`irfpy.util.datacenter`¶

The data center: Easy-implementation and access of time series dataset from multiple files.

This document is more for developer of DataCenter. For user of already-implemented DataCenter, refer to Data center, a new coherent way to access data document.

For space plasma data analysis, most of dataset have the following characteristics.

Data is time-tagged (time series data)
Data file is multiple
Each data file contains data with time-tag
Data contents are arbitrarily (vector, matrix, or multi-dimensional values)

In this module, for an easy data handling, I prepared a base class (BaseDataCenter) to contain multiple files as data, with coherent accessors. The accessors support

Users specify a instantaneous time. Then user will get a single point data.
Users specify a range of time. Then user will get an array of data
Users specify a range of time. Then user will get an iterator

All the methods above will return a pair of the observed time and the data.

What is the tagged-time?

Time specification in space plasma data is always not straightforward. The time-tag in a data could have at least three meaning:

Tagged time is for the start of observation
Tagged time is for the middle (or the exact instance) of observation
Tagged time is for the end of observation

Thus, two different definitions of time specification are available: “strict” and “wide”. Assume you have a time series data with a series of tagged time (Ti).

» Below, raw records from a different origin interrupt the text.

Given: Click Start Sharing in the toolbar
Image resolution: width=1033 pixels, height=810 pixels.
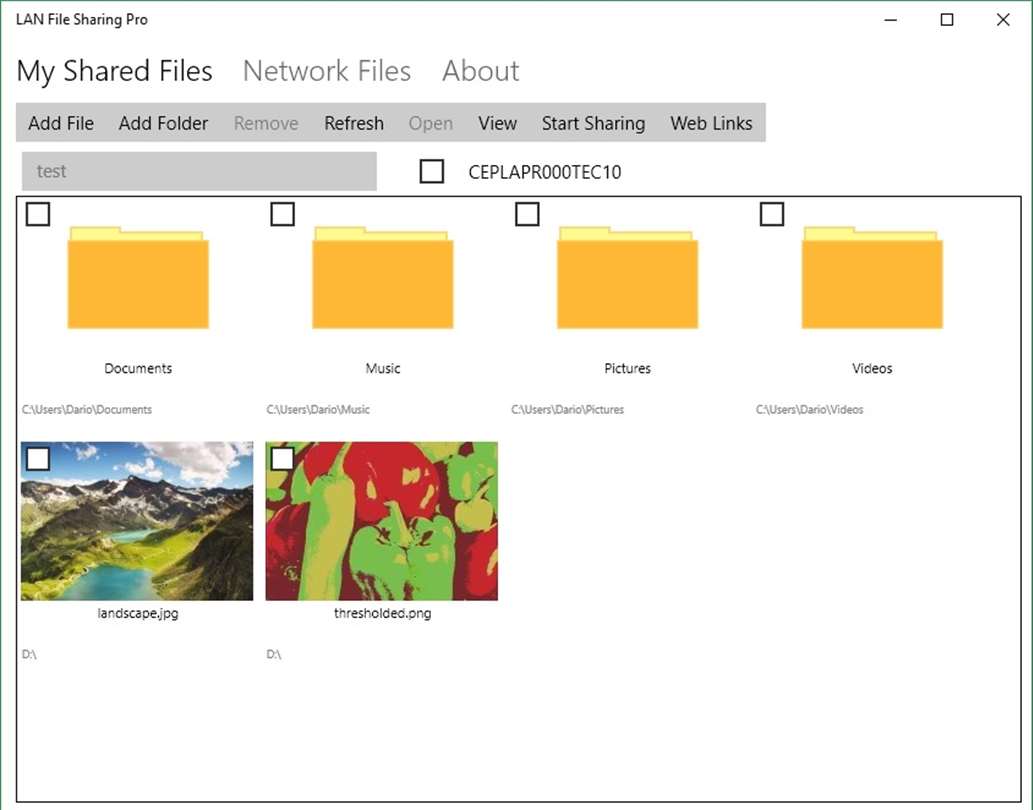Looking at the screenshot, I should pos(593,123).
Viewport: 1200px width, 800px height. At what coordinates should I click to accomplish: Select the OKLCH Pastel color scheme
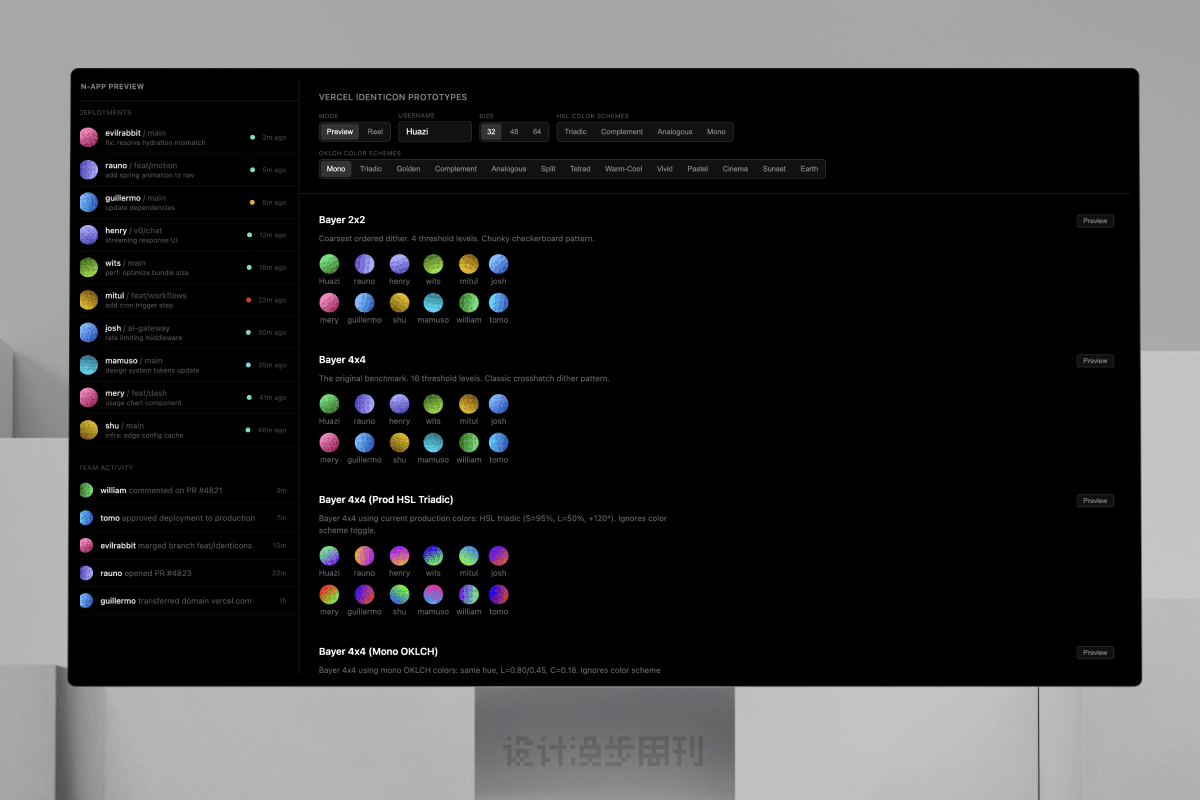click(697, 169)
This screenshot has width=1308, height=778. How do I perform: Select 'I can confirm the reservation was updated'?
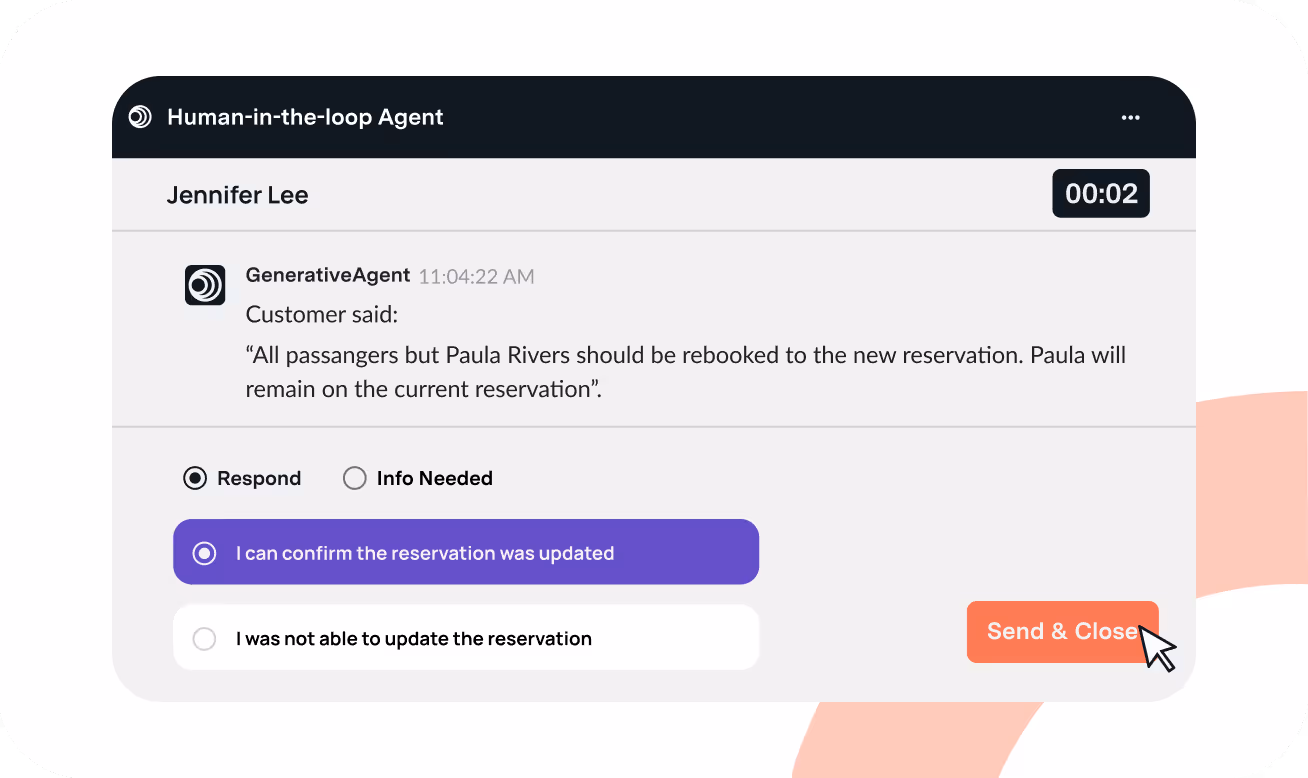(x=466, y=552)
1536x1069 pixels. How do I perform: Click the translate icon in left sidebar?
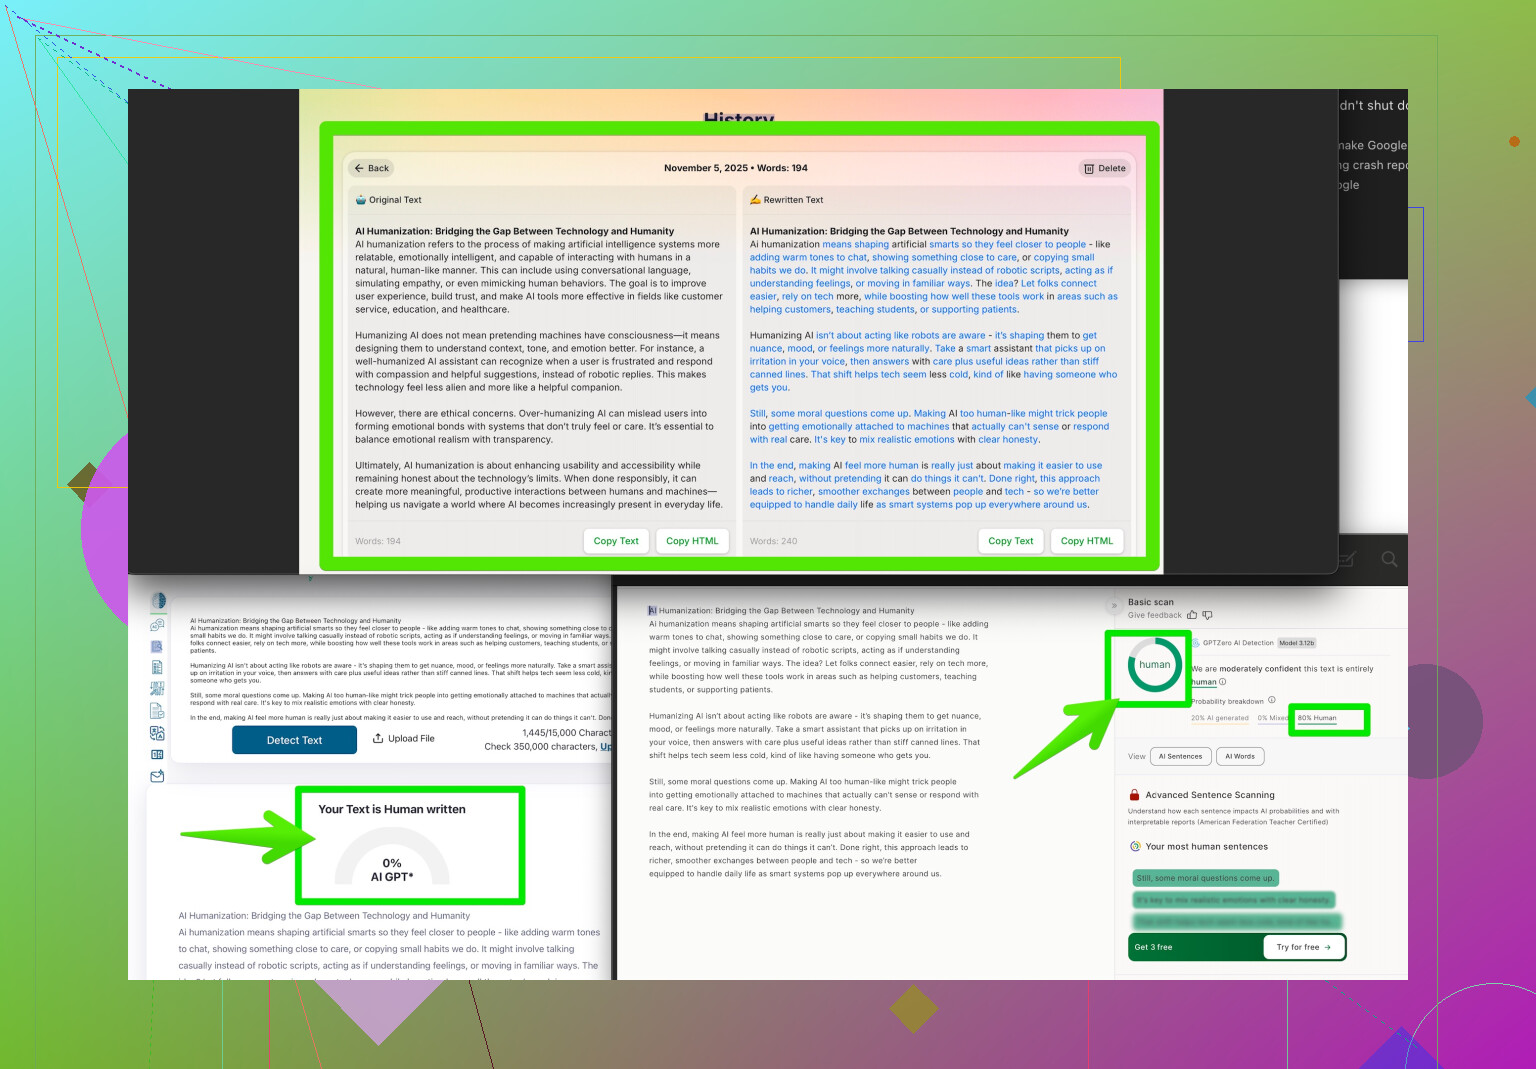(x=157, y=733)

“strict”: The strict time range (t0, t1) will give you a subset of the original (Ti) with - Ti included if t0 <= Ti <= t1 - Ti excluded if Ti < t0 - Ti excluded if Ti > t1
“wide”: The wide time range (t0, t1) will give you a subset of the original (Ti) with - Ti included if Ti <= t0 < T(i+1) and T(i-1) < t1 <= Ti, in addition to the string range.

If the specified time t is exactly at one of the time-tags, there is no difference of “strict” and “wide”. In general, “wide” will behave the same as “strict”, if the time given is at one of the time-tags of data. If the time given is not exactly at a time-tag, one more data will be returned for “wide” rather than that for “strict”.

See example in SampleDataCenter for more in details.

For users

This module provides a skelton (base abstract class) for a data center. Implementation for each instruments are available by each project.

The simplest use cases are described in the sample class, SampleDataCenter.

For developer

The BaseDataCenter will give a quick implementation of dataset accessor. What the developer should implement is several abstract methods.

See the description under BaseDataCenter for details.

exception irfpy.util.datacenter.DataNotInDC(value)[source]¶

Bases: IrfpyException

Exception raised when the data is not found.

exception irfpy.util.datacenter.IrfpyWarningNoFileInDataCenter(*args, **kwds)[source]¶: Bases: UserWarning

class irfpy.util.datacenter.BaseDataCenter(cache_size=25, name='Unnamed DataCenter', copy=True)[source]¶

Bases: object

Base class of the data center.

The BaseDataCenter provides a quick implementation of time series data under multiple files in various format. The usage for users (interface) is described at SampleDataCenter as follows.

Here how to extend the BaseDataCenter is depicted.

Needed implementation is three methods as follows.

search_files(): Search the data files to store to the data center.
approximate_starttime(): Give an extremely quick way of giving a start time for each data file.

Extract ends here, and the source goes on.